Dataset records
________________________________________

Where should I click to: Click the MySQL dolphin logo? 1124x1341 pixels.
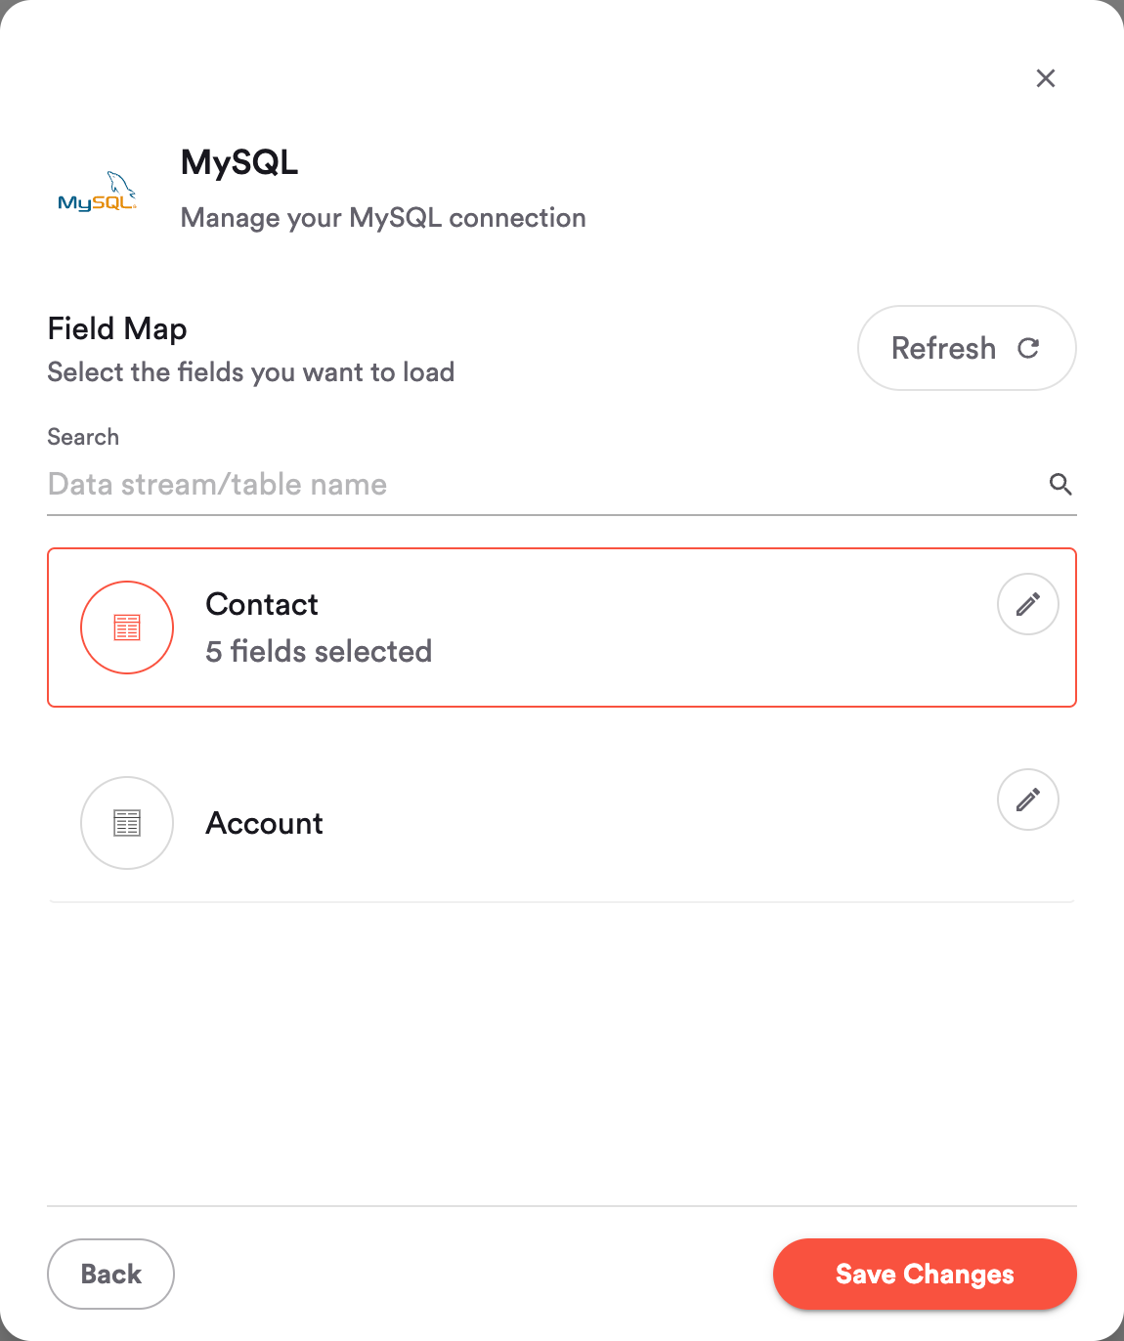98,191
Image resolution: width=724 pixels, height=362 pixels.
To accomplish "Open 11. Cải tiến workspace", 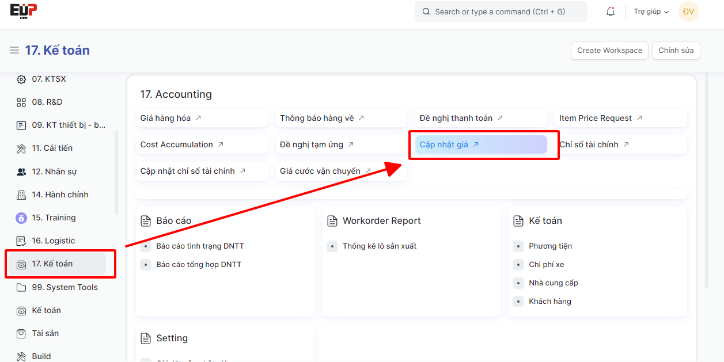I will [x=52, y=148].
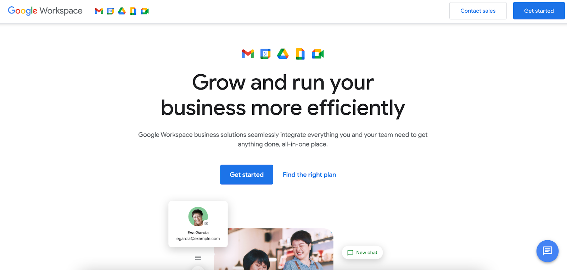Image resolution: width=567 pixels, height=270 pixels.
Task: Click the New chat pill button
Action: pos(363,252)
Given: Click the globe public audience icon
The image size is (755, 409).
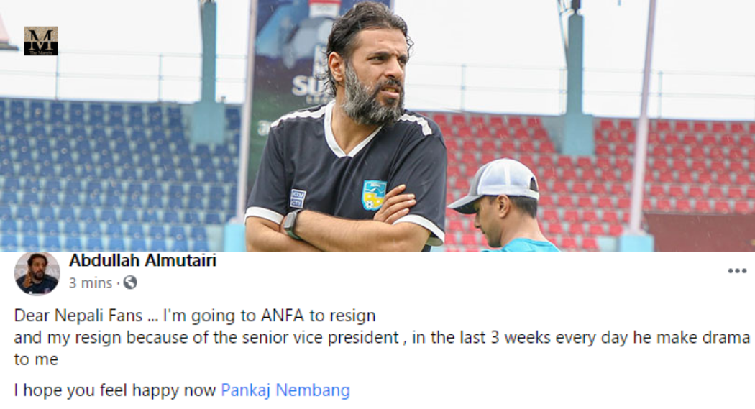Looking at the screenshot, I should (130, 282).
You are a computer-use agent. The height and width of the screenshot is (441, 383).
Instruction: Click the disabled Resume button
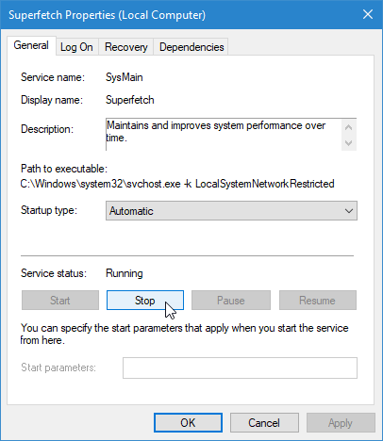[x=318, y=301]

________________________________________

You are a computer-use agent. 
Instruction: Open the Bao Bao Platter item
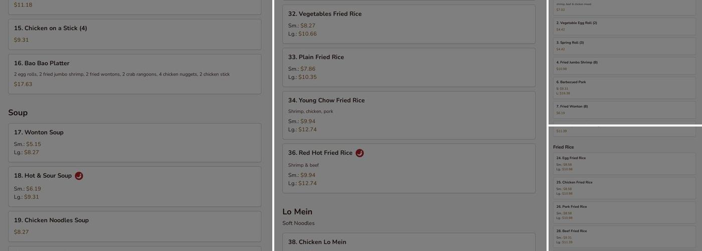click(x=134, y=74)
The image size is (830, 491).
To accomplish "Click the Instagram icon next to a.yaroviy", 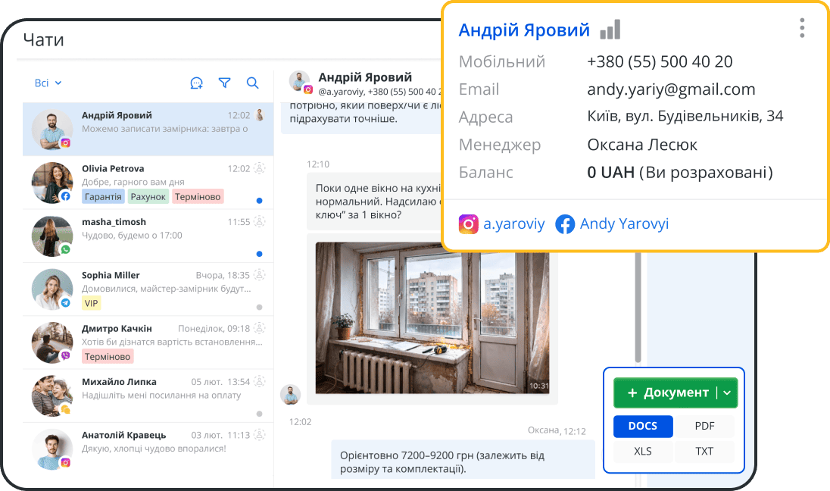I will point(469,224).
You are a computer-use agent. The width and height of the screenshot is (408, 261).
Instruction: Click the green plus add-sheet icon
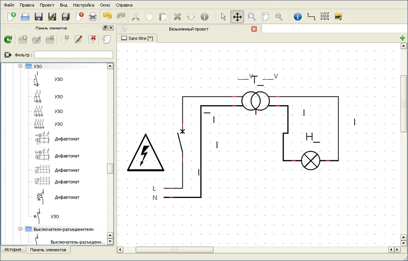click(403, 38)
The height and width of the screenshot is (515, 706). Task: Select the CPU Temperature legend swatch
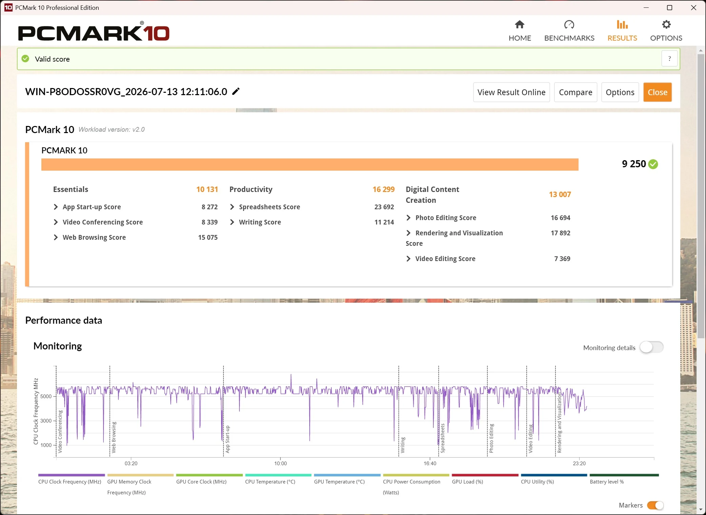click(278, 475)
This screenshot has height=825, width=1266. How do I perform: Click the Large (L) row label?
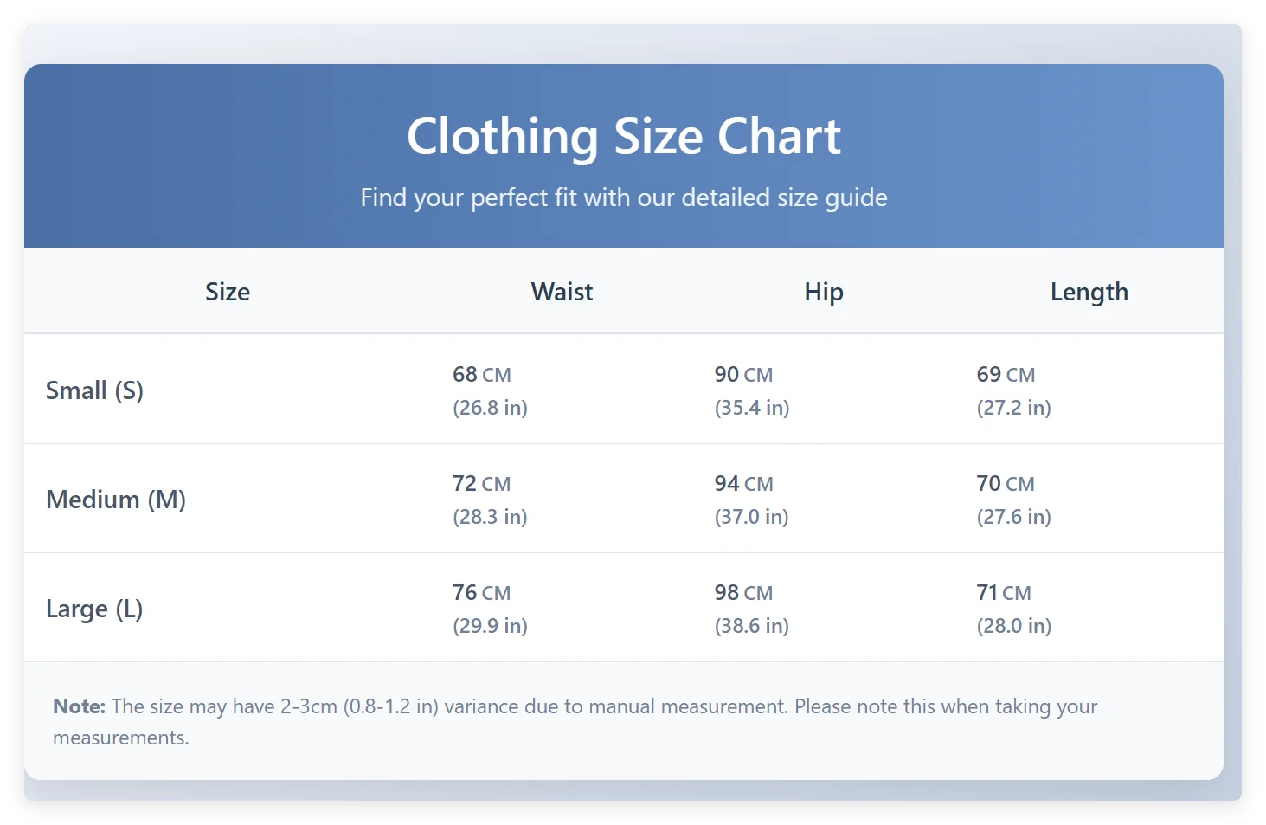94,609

________________________________________

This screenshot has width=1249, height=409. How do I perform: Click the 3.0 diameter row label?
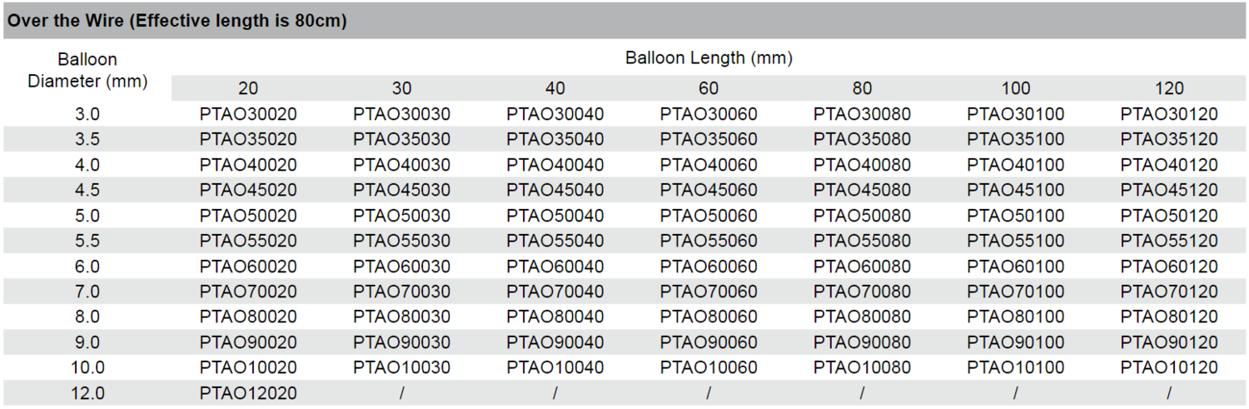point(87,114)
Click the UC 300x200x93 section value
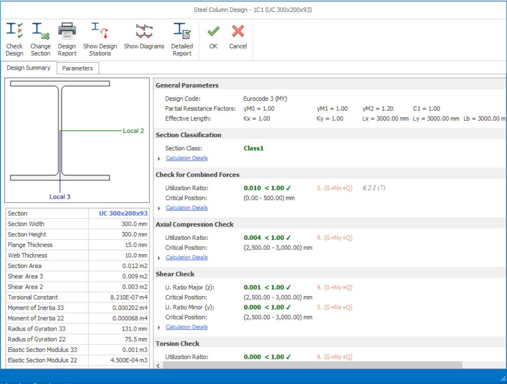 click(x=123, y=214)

________________________________________

Problem to solve
Which lines in the listing hold the word "agent"? Copy them out.

Result of this task
You are a computer-use agent. The height and width of the screenshot is (441, 383).
You are a computer-use agent. 
You are a computer-use agent. The width and height of the screenshot is (408, 261).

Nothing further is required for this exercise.